(Work request)
Every entry should appear in your answer exactly as it does here.

Collected data entries:
..........

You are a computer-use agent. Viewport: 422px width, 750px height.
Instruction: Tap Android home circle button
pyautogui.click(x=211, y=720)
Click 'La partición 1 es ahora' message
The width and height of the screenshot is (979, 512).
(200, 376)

..........

(Exercise answer)
You are a computer-use agent. Viewport: 422px width, 750px height.
Instruction: Tap Android home circle button
pyautogui.click(x=211, y=720)
Click 'La partición 1 es ahora' message
The width and height of the screenshot is (979, 512).
(200, 376)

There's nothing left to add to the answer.